Which edition of the Joy of Cooking did you order, Ray?
(Envying your vino-gastro tour...)
US cooking was a great deal more regional before the unifying/homogenizing forces of national media and marketing (which really picked up speed in the 1920s with radio), the automobile (1920s likewise a big turning point), the 1941-45 war, and then television and the interstate highway system.

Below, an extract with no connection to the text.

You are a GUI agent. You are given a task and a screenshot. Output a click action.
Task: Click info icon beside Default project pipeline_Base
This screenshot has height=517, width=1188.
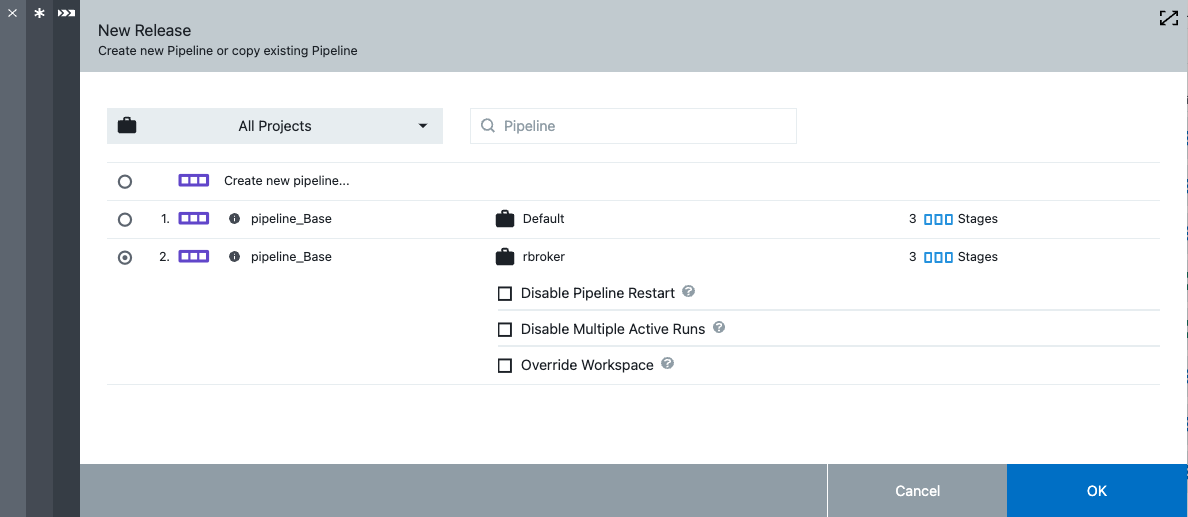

The relentless growth of industrial farming and food processing is the dreary backdrop to counter-trends (vegetarian, organic, and whole-food cooking,"ethnic" food and ingredients, and local sourcing).
Apart from and alongside the gradual integration of immigrant cuisines in different areas of the country, U.S.ians were introduced on a really national scale to authentic cookery of other cultures starting with Julia Child, continuing through the 1970s and into the 1980s with Marcella Hazan (Italian), Paula Wolfert (Moroccan), Madhur Jaffrey and Julie Sahni (Indian), and a collection of Chinese cooks (Virginia Lee, with Craig Claiborne; Irene Kuo; Gloria Bley; and Wonona Chang).
Ina Garten had important forerunners in the 1980s and early 1990s: Lee Bailey, the Silver Palate duo of Sheila Lukens and Julie Rosso, and of course the empress of 'lifestyle', Martha Stewart, who did a lot to encourage and promote Garten early on.